The Shins - Pink Bullets – 2003
"Since then it's been a book you read in reverse/ So you understand less as the pages turn/ A movie so crass and awkwardly cast/that even I could be the star."
Look at this change in camera angle. The guy says even he, not Ewan McGregor, not Marlon Brando could be the star of this shit movie. But the movie is his life. It never occurs to most of us that we are any less than the stars of the production in the first place.
David’s not a musician or a sculptor or a machinist; he does not create the intricate innards of watches, nor does he collect rare butterflies and pin them to silk boards and pen their names in Latin underneath. He does only one thing very well, but that he still does better than anyone old. From a given range of distances, he can, more consistently than anyone else, put his exquisite and pedicured foot through a ball so as to have it land where he wants and to whom.
In a way, we’re all Beckhams, and what we do is defined over time to a greater or lesser extent. We trace seemingly random paths till we have cemented our very own channels and tracks and we cannot break free. But we all will have a story somewhere, with ups and downs, and dark wet alleys and high mountain peaks, and valleys where the clouds have overwhelmed you.
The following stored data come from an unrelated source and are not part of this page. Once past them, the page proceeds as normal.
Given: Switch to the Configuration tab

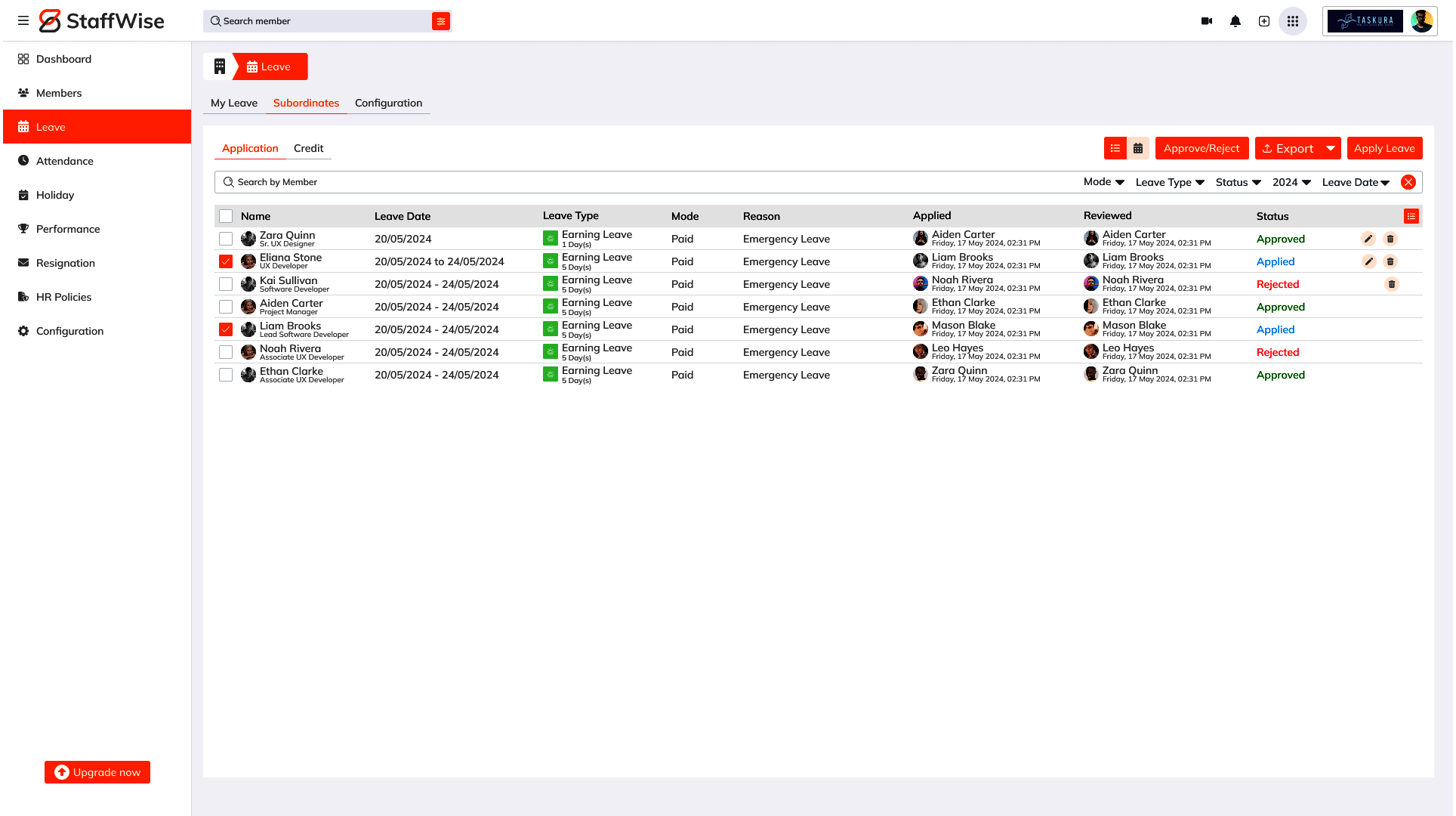Looking at the screenshot, I should tap(388, 103).
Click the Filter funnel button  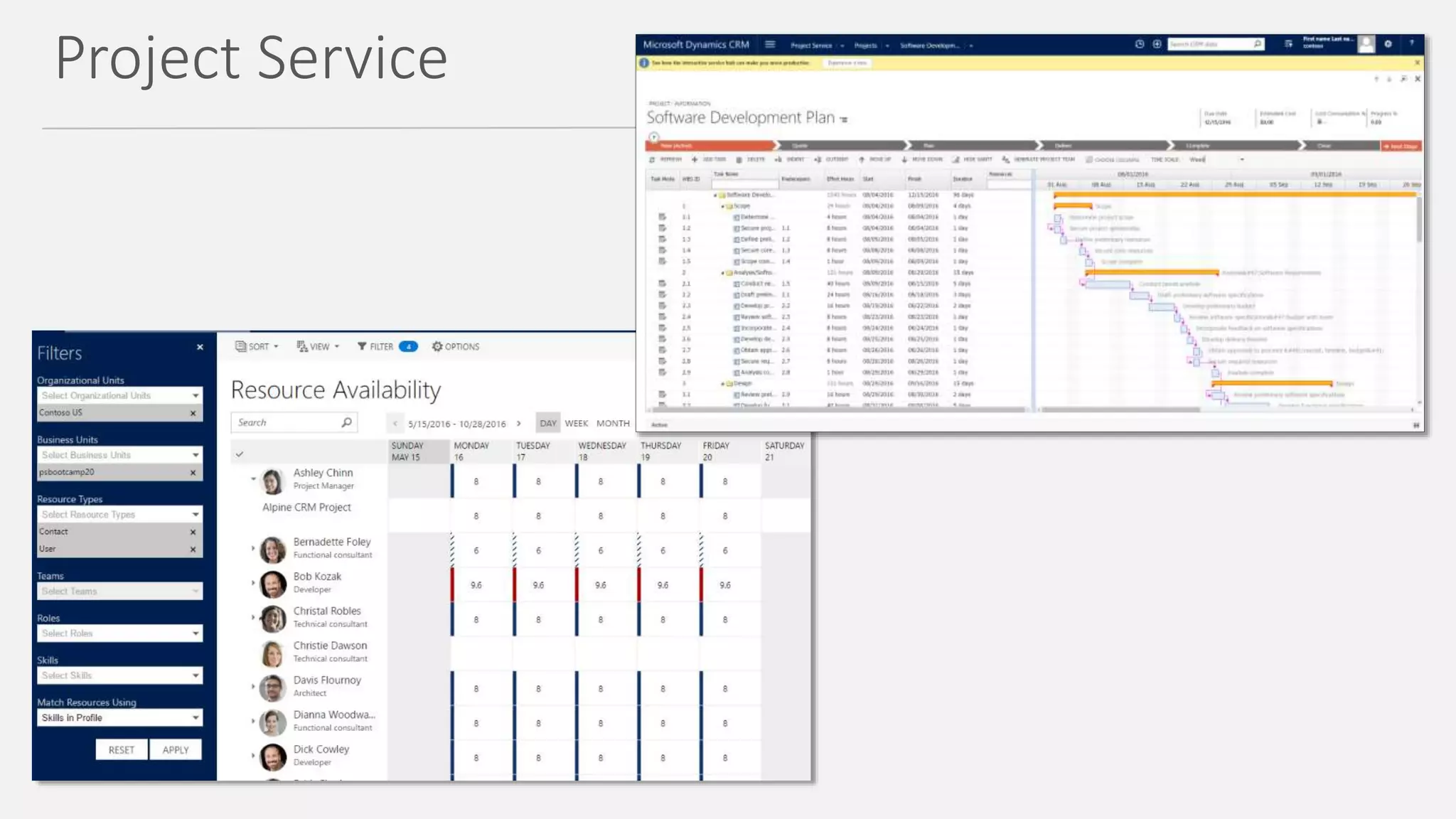(363, 347)
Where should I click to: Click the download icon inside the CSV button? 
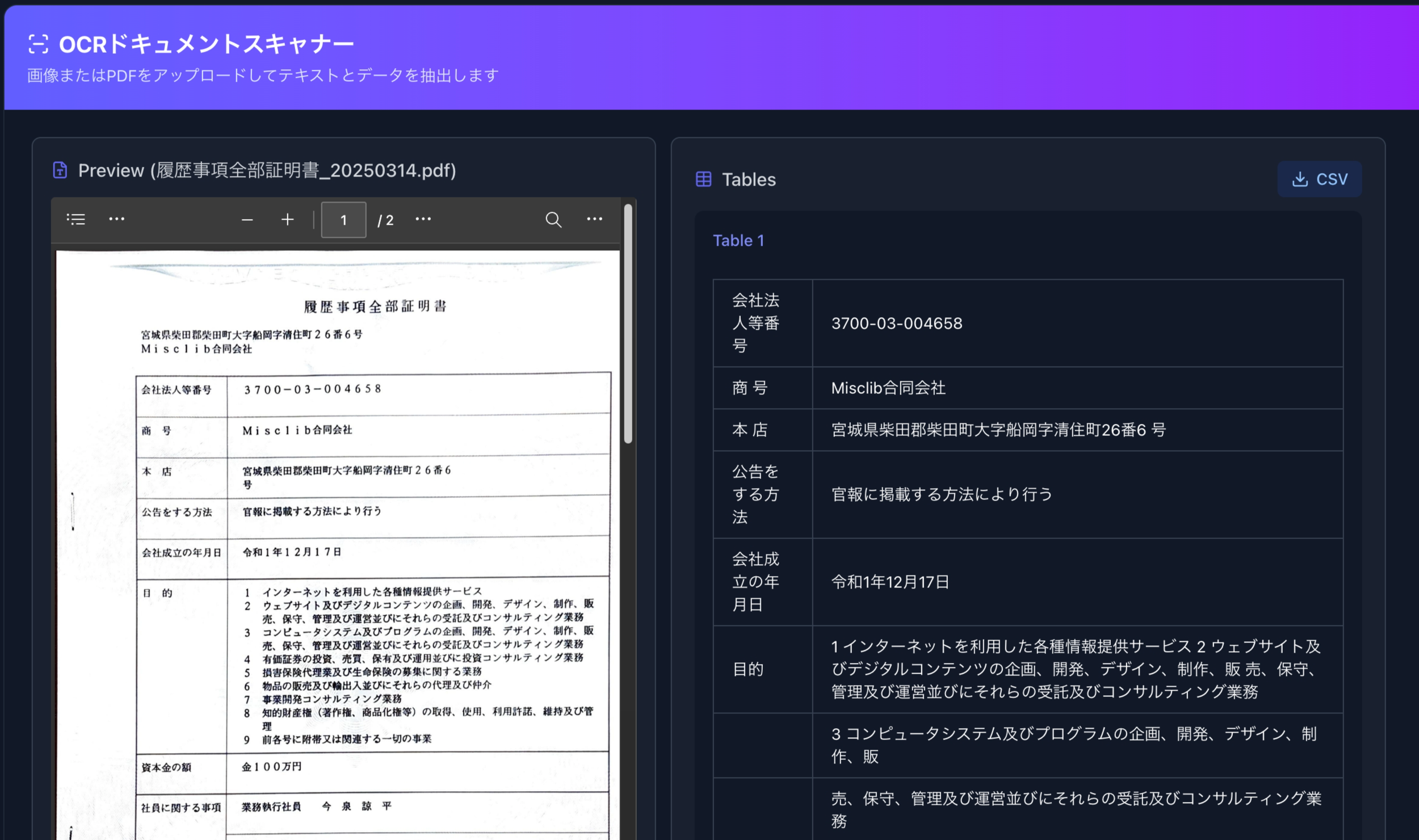pyautogui.click(x=1300, y=178)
You may have some of it now; the rest may follow in the rest of your years.
Tangled up in Blue – KT Tunstall - 2005
Nobody will ever pay you millions to kick a football. Nobody wants pictures of you for billboards. You will never model for Armani or Dolce and Gabana. You will never cause stampedes in Tokyo or prompt political debate in Milan.
Every one of you would like to be David Beckham. But tonight, David Beckham would rather have your sweet and bitter life, with its grand narratives, even the ones no one knows about.
Cymbal is thirty today, like Nick in the Great Gatsby, who says. “I was thirty. Beside that realization their importunities were dim and far away. Before me stretched the portentous menacing road of a new decade.”